33rd Governor of Indiana
- In office January 14, 1929 – January 9, 1933
- Lieutenant: Edgar D. Bush
- Preceded by: Edward L. Jackson
- Succeeded by: Paul V. McNutt

Speaker of the Indiana House of Representatives
- In office 1925–1929
- Preceded by: Raymond Charles Morgan
- Succeeded by: James Merril Knapp

Member of the Indiana House of Representatives from Tippecanoe County and Warren County
- In office 1923–1929
- Preceded by: Russell Kenneth Bedgood
- Succeeded by: Roy C. Street

Personal details
- Born: April 6, 1878 West Lafayette, Indiana, U.S.
- Died: December 10, 1937 (aged 59) Miami, Florida, U.S.
- Party: Republican
- Spouse: Martha Morgan Pierce
- Alma mater: Purdue University Indiana Law School

= Harry G. Leslie =

American politician

Harry Guyer Leslie (April 6, 1878 – December 10, 1937) was an American politician and Indiana Republican Party member, speaker of the state house and the 33rd governor of the state. His term as governor was marked by the start of the Great Depression.

==Early life==
===Family and education===
Harry G. Leslie was born in West Lafayette, Indiana, on April 6, 1878, to Daniel and Mary Burkhart Leslie. His father was a local politician and served a chief of police for the town. While he was still a boy, his family moved into the country outside of the town. He attended public schools and worked delivering groceries as a teenager. In 1898 he was elected town clerk, a year after he graduated.

He soon enrolled in the recently constructed Purdue University where he was a member of the Sigma Pi fraternity and Acacia fraternity. While at Purdue, Leslie was captain of both the school's football and baseball teams and became one of the school's "immortal" players. As one of the school's star players, his team was on course to win the state championship in 1903. On October 31 he and his teammates took a train from Lafayette to Indianapolis to a match against Indiana University. As the train neared the 18th Street crossing in Indianapolis, it collided with another train, and Leslie's coach was shattered. One member of the team miraculously landed on his feet and was unharmed after being thrown out a window. The other eighteen boys, including Leslie, were pronounced dead at the scene and taken to the morgue.

A few hours later at the morgue, as the morticians prepared to embalm his body, they discovered he still had a pulse and immediately rushed him to the hospital. Barely alive, he needed several operations and edged on death for several weeks. His recovery was slow, but he eventually regained his health, although he walked with the aid of a cane for the remainder of his life.

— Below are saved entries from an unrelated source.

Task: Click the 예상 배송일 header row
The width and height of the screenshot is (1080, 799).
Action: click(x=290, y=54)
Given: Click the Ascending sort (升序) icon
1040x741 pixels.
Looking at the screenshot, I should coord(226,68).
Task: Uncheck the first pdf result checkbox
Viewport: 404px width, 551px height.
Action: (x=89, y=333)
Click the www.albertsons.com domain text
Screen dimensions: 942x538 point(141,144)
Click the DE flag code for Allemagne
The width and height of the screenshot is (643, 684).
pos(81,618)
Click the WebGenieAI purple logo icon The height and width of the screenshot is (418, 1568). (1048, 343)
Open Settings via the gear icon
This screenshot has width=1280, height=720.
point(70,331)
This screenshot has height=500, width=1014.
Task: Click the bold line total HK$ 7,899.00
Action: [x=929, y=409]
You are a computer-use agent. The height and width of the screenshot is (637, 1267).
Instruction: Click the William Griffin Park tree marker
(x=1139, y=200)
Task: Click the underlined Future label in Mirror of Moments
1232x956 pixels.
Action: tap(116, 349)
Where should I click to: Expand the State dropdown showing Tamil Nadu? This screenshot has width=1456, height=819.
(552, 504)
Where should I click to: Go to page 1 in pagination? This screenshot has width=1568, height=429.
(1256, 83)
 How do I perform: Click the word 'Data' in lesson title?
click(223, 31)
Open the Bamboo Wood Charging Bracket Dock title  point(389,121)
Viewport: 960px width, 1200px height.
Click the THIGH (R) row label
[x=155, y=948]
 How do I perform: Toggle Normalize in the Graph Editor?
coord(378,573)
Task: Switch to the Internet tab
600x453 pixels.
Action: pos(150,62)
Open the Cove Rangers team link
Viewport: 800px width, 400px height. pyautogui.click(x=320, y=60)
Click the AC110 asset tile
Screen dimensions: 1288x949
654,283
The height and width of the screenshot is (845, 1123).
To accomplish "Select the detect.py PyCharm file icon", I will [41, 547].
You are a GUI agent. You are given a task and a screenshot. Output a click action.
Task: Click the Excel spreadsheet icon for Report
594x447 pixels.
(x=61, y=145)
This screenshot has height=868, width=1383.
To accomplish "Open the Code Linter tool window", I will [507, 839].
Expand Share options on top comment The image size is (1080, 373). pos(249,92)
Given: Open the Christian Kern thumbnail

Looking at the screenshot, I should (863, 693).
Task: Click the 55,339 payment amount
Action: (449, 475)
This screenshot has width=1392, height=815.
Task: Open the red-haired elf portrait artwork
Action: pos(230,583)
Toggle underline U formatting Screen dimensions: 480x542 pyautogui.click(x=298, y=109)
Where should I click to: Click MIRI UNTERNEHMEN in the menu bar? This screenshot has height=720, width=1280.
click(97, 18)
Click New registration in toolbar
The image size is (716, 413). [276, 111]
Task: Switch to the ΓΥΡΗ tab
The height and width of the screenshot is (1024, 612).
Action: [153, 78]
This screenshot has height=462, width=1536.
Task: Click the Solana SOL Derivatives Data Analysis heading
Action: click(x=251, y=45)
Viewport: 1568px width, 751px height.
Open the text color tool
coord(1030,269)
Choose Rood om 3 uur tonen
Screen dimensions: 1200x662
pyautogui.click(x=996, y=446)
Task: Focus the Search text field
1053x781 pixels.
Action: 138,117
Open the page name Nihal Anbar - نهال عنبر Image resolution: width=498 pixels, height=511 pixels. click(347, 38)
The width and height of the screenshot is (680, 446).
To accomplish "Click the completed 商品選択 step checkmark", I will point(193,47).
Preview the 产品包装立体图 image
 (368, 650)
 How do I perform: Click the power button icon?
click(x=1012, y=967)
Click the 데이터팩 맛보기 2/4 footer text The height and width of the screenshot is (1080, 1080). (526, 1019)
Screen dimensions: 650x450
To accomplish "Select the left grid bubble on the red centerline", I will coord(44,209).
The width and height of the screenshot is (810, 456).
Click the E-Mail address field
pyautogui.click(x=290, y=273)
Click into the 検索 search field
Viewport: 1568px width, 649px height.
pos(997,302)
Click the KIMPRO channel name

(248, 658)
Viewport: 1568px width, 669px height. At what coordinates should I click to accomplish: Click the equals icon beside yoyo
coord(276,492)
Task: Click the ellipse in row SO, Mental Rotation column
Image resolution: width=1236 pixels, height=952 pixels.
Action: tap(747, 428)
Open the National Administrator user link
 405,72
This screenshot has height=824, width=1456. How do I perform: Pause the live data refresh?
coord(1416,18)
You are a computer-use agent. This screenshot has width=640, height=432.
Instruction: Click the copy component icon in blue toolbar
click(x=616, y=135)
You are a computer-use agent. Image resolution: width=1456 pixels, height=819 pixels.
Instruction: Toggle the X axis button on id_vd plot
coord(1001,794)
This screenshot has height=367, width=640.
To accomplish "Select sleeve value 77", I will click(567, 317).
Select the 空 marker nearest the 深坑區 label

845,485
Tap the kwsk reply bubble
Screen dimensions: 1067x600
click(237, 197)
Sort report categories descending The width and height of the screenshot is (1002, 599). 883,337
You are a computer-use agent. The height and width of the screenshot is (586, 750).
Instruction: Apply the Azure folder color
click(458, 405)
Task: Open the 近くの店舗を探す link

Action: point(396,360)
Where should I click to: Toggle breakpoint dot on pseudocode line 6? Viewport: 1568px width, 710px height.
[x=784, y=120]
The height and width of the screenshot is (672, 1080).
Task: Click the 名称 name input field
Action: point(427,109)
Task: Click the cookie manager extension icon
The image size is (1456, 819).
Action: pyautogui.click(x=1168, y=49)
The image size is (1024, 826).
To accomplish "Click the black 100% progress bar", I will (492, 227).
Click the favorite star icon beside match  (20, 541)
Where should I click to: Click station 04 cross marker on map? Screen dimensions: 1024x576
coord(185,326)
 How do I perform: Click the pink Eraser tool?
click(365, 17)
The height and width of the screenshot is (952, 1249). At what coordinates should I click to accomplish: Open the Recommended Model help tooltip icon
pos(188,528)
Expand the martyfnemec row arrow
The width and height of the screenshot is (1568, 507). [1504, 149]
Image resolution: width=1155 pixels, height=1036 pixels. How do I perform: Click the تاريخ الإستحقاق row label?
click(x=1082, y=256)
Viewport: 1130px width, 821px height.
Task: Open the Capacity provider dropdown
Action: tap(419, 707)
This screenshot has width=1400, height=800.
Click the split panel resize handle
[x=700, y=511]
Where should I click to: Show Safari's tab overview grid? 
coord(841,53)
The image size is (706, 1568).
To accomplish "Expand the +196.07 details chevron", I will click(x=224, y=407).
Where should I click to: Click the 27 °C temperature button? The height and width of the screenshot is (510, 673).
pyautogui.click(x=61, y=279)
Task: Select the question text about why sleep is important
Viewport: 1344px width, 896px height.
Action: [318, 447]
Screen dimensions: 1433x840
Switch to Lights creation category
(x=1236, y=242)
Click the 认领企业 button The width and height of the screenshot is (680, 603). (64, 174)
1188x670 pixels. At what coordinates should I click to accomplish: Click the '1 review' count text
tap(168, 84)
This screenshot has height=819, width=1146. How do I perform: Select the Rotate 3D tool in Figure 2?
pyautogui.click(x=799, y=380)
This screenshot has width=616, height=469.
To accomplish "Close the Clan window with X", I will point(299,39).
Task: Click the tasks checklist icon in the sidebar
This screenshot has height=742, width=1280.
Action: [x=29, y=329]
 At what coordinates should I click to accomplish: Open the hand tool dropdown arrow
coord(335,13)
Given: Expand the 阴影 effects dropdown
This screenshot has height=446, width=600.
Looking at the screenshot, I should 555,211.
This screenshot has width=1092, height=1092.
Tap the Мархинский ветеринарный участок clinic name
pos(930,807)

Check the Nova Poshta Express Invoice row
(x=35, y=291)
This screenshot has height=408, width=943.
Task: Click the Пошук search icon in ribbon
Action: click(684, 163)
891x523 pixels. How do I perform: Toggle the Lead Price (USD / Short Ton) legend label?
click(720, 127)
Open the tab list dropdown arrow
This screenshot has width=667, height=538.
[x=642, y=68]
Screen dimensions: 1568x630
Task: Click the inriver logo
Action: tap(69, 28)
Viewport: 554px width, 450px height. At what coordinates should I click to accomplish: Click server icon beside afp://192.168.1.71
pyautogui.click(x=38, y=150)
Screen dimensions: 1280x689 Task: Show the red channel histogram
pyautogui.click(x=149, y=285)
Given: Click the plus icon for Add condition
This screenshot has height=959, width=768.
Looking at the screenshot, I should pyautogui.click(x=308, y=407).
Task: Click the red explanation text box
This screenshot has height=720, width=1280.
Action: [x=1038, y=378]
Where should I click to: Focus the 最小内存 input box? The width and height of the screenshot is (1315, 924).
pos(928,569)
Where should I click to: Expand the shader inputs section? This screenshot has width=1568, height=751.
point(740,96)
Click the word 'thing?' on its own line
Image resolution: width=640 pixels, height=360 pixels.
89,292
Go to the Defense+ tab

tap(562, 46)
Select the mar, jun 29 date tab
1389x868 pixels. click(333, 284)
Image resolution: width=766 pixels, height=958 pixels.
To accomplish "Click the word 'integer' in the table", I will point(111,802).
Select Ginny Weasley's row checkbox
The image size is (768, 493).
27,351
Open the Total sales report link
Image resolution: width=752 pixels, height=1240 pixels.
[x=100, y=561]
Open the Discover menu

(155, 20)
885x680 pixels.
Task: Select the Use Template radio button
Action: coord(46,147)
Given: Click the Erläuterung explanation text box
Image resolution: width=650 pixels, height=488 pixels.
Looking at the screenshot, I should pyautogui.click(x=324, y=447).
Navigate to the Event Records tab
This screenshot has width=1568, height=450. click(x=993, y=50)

He returned to school at the end of 1904 and after another year he graduated. His survival of the "Purdue Wreck" received significant attention across the state and he became a famous folk hero.

In 1904, Leslie founded the Purdue College Republicans. For a number of years in the 1990s and early 2000s, the Purdue chapter held a "Leslie Day" celebration and fundraiser in his honor.

Leslie graduated from the Indiana Law School in 1907. He opened a law office in Lafayette the year he graduated and took a position at a local high school coaching football. There he met Martha Morgan, whom he married on August 16, 1910, and by whom he had three sons, Jack, Richard, and Robert. Leslie became involved in local politics and was elected as a Republican Tippecanoe County treasurer in 1912. He purchased a farm in 1914, but disliking the labor, he sold the farm and bought stock in a local bank at which he served as president until 1924.

==Political career==
===Speaker of the House===
In 1923 Leslie, aided by his popularity, was elected to represent Tippecanoe and Warren County in the Indiana House of Representatives. He became known for his down-to-earth style of speaking, and quickly made many allies in the body. He was reelected twice, and served through 1929. In 1925 he was elected Speaker of the House, and remained in that position until he left the body. His term as Speaker was dominated by the Indiana Ku Klux Klan. Their leader was arrested and convicted of rape and murder in 1925, and over the next two years many other Klansman were exposed and forced out of office on a host of charges—including nearly half the members of the General Assembly. The Klan had supported him in his bid for the speakership primarily because they opposed his rival candidate. Leslie fought the Klan block on several issues, including committee assignments, legislation aimed at eliminating Catholic schools, and other issues.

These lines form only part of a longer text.